She was sitting in one corner of the room. With big headphones on her ear, and with an iPad in her lap, she appeared to be preoccupied and was in her own little world.
She was a 6-year-old girl, with beautiful blonde locks, sitting in one of our ICU room. Her back was turned from the door entrance and was facing towards the window. But she was not our patient. Her father was.
A couple of feet away from the little girl was her father, lying in the hospital bed. He was half-awake and half-asleep. He was obviously in distress. Every breath was a struggle that slowly zap whatever energy and life remaining in him.
He was 33 years of age, and for the past 6 years had been battling testicular cancer. And I would say that he gave a good fight. A hardy and courageous fight.
Sadly to say, the cancer was winning this battle. It now had spread to his lungs making it more difficult for him to breathe. His CT scan of the chest which I just reviewed prior to entering his room showed hundreds of big and small masses scattered throughout his lungs. The cancer had spread into his brain too causing him severe headaches.
For the past several weeks he had been in and out of the hospital. He continues to receive chemotherapy, though despite of this the cancer continues to progress. During this present hospitalization, he had been admitted to the ICU twice due to problems stemming from the cancer itself or from the complications of its treatment.

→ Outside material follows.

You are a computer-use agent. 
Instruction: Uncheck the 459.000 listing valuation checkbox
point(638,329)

As I entered his room with my ICU team, I spoke to him and his young wife who was in his bedside, about the grim situation. We spoke in low tones, almost in whisper, keeping in mind that their little girl was in the same room.

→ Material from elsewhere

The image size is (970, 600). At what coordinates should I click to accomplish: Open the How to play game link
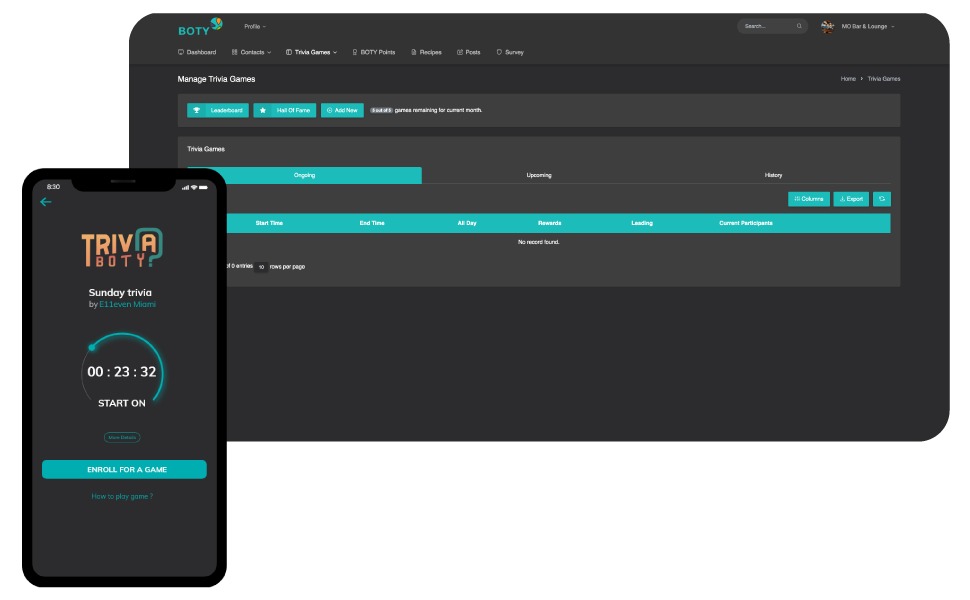(122, 495)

I relayed to them that in spite of everything we have done, we have nothing more to offer, but one. And that is comfort. Meaning, we cannot cure him or treat him, but we can at least make him comfortable. We can offer medications that can take the edge off from his suffering. Something to numb his pain. Or something to blunt his sensation of air-hunger. Something to lessen the agony as he faces the inevitable.
I recommended that we transition to hospice care.
The patient and his wife agreed, as perhaps they know as well that it was time. The wife silently cried, though not so much, trying to compose herself and trying to show strength so not to upset her daughter, who was oblivious of our discussions.
As a parent myself, I can only imagine the predicament my patient and his wife were in. Oh how we wish that we can protect our young kids from the harsh realities of life. Yet I learned that it was the patient’s wish to have her daughter in his room as much as possible.
As we end our talk, the patient’s wife asked me how we doctors can deal with this kind of situations without crying. I softly answered her, “No, we do.” Or at least I speak for myself. Maybe not in front of our patients, but doctors do cry too.
When I exited the room, I glanced at the little girl. I don’t have the heart to disturb her. She was still quietly sitting in her corner of the room. Her back was still turned away from the bed and from us. She still had her big headphones on. Still busy playing on her iPad. Sheltered from what was happening a few feet away, or so it seems. And at least for now.
Does she know that her daddy will not be able to give her piggy back ride anymore? Does she know that he will not be able to chase butterflies with her again? Does she know that her father will not be able to comfort her anymore when when she falls from her bike and scrapes her knee? Does she know that he will not read her bedtime stories anymore? Does she knows that he will not be able to tuck her in bed anymore and kiss her goodnight?
Does she know that her father will not be coming home, ever? She will.
And I hope she has enough memories of what a father’s love is.
Post note: Two days after I had the talk with the patient and his wife, he suffered a grand-mal seizure and became comatose. He died a few hours later.